Although the FAA provides that arbitration agreements generally "shall be valid, irrevocable, and enforceable," courts may decline to enforce them when grounds "exist at law or in equity for the revocation of any contract." 9 U.S.C. § 2. "Thus, generally applicable contract defenses, such as fraud, duress, or unconscionability, may be applied to invalidate arbitration agreements without contravening" federal law. Doctor's Assocs., Inc. v. Casarotto, 517 U.S. 681, 687, 116 S.Ct. 1652, 134 L.Ed.2d 902 (1996). In interpreting the validity and scope of an arbitration agreement, the courts apply state law principles of contract formation and interpretation. See Wolsey, Ltd. v. Foodmaker, Inc., 144 F.3d 1205, 1210 (9th Cir. 1998). Accordingly, the Court reviews the arbitration agreement here in light of the "liberal federal policy favoring arbitration agreements," Moses H. Cone, 460 U.S. at 24, and considers its enforceability according to California's laws of contract formation. See First Options of Chicago, Inc. v. Kaplan, 514 U.S. 938, 944, 115 S.Ct. 1920 (1995).
When evaluating a motion to compel arbitration, courts treat the facts as they would when ruling on a motion for summary judgment, construing all facts and reasonable inferences that can be drawn from those facts in a light most favorable to the non-moving party. See Perez v. Maid Brigade, Inc., 2007 WL 2990368 at *3 (N.D. Cal. Oct. 7, 2007) (Illston, J.).

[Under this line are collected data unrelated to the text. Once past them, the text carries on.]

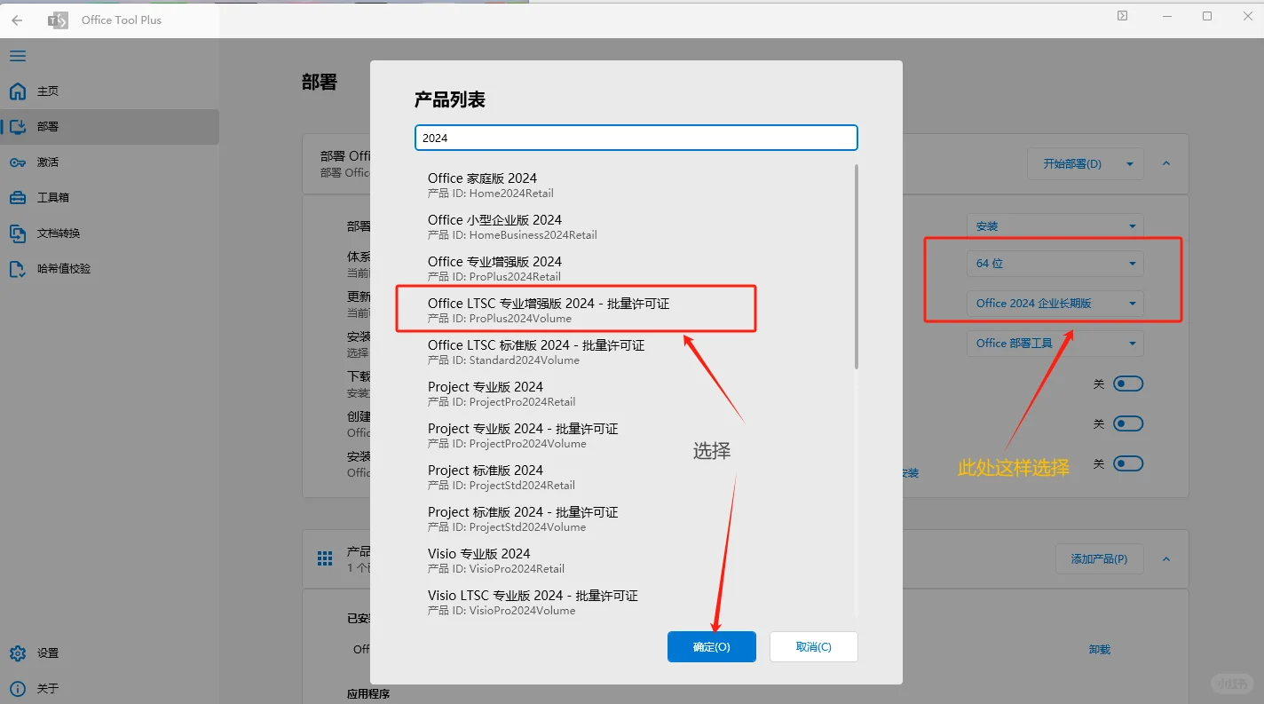
Task: Expand the Office 2024 企业长期版 channel dropdown
Action: pos(1055,303)
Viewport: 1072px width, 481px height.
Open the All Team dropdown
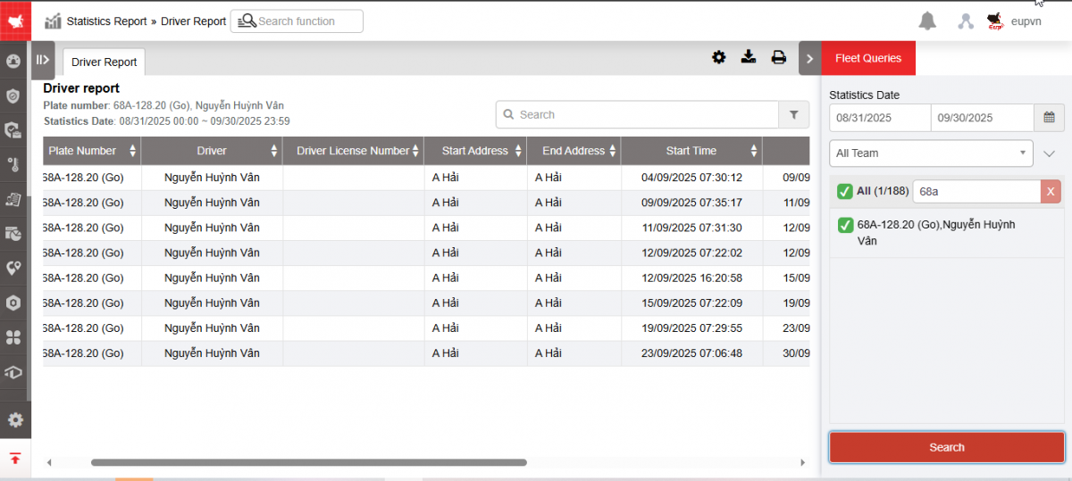coord(931,153)
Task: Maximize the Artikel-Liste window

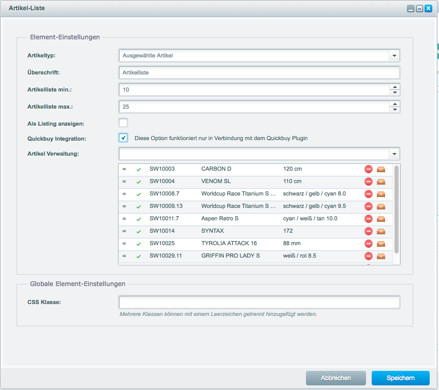Action: point(419,9)
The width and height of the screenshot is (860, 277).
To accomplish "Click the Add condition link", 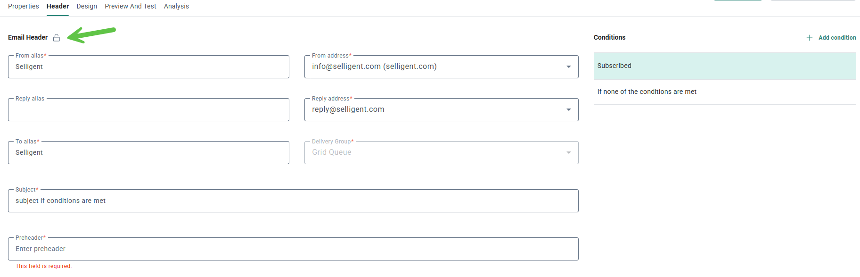I will [837, 38].
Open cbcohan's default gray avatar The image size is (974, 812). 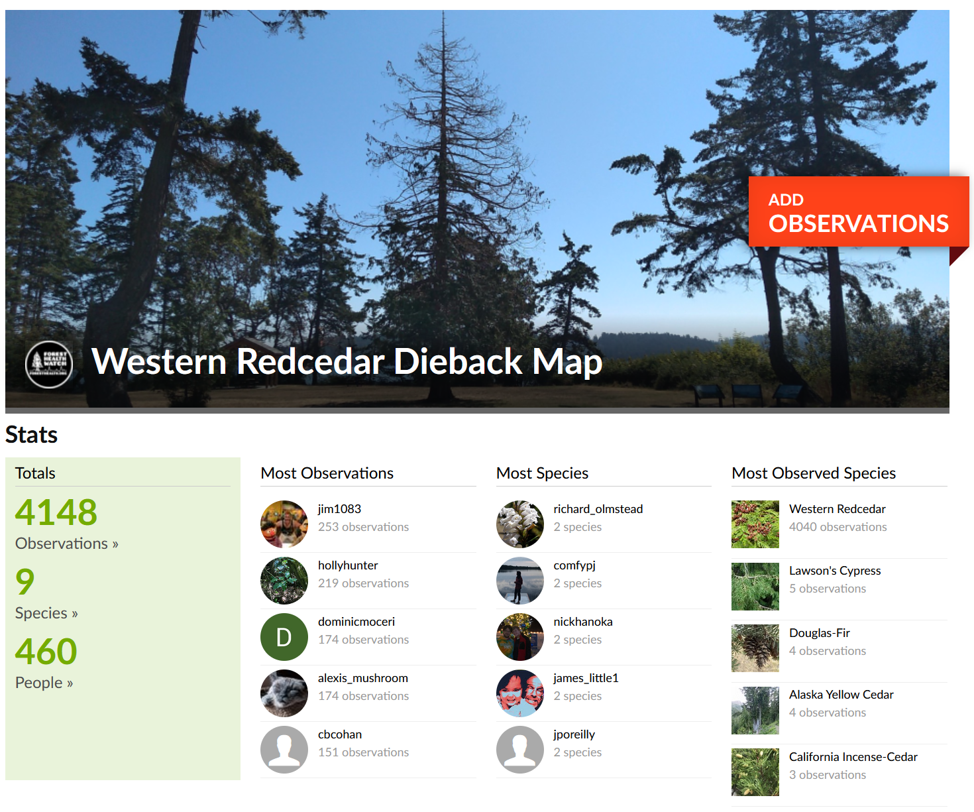point(284,749)
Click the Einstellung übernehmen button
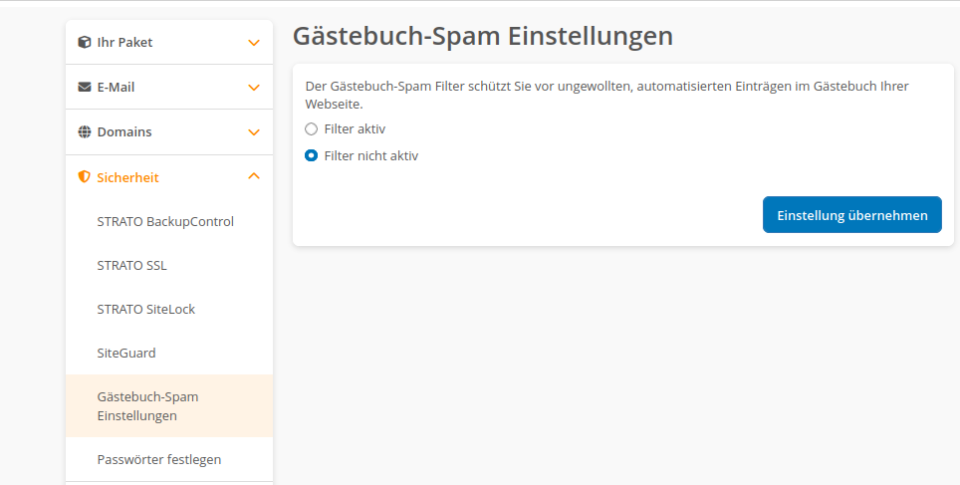The height and width of the screenshot is (485, 960). point(851,215)
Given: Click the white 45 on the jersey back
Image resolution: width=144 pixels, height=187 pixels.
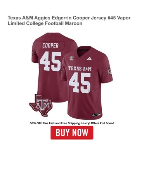Looking at the screenshot, I should [x=50, y=61].
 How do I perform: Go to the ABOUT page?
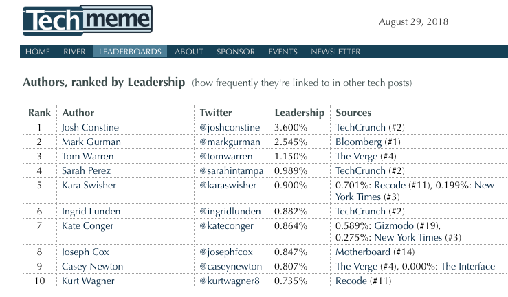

B. Application of the Law to the Facts of the Case
1. Whether the Court or the Arbitrator Decides the Threshold Issue of Consent to Arbitrate
It is well settled that "[a]rbitration is a matter of contract and a party cannot be required to submit any dispute which he has not agreed so to submit." AT T Tech., Inc. v. Commc'n. Workers of Am., 475 U.S. 643, 648 (1986). Thus, when a party disputes "the making of the arbitration agreement," the FAA requires that the "court [] proceed summarily to the trial thereof" before compelling arbitration under the agreement. See Sanford v. MemberWorks, Inc., 483 F.3d 956 (9th Cir. 2007) (citing 9 U.S.C. § 4). The court's inquiry encompasses "not only challenges to the arbitration clause itself, but also challenges to the making of the contract containing the arbitration clause." Sanford, 483 F.3d at 962 (citing Three Valleys Mun. Water Dist. v. E.F. Hutton Co., 925 F.2d 1136, 1140-41 (9th Cir. 1991). As the Ninth Circuit clarified in Sanford, "[i]ssues regarding the validity or enforcement of a putative contract mandating arbitration should be referred to an arbitrator, but challenges to the existence of a contract as a whole must be determined by the court prior to ordering arbitration." Id. at 962 (emphasis in original).
Here, the parties disagree as to whether a contract was formed between Plaintiffs and Defendants. Plaintiffs contend that they were not aware that any contract had been formed. The Court finds that it, not the arbitrator, must decide this threshold issue.
2. Waiver
The next threshold issue for the Court to decide is whether, as Plaintiffs argue, Intersections has waived its right to pursue arbitration by litigating this case for over a year. The Court finds no waiver here.
"The right to arbitration, like any other contract right, can be waived." United States v. Park Place Assocs., 563 F.3d 907, 921 (9th Cir. 2009). The Ninth Circuit has made it clear, however, that "waiver of the right to arbitrate is disfavored because it is a contractual right, and thus any party arguing waiver of arbitration bears a heavy burden of proof." Id. (internal quotation marks and citations omitted). In order for Plaintiffs here to establish that Intersections has waived its right to arbitrate, they must show: "(1) knowledge of an existing right to compel arbitration, (2) acts inconsistent with that existing right, and (3) prejudice to the party opposing arbitration resulting from such inconsistent acts." Id.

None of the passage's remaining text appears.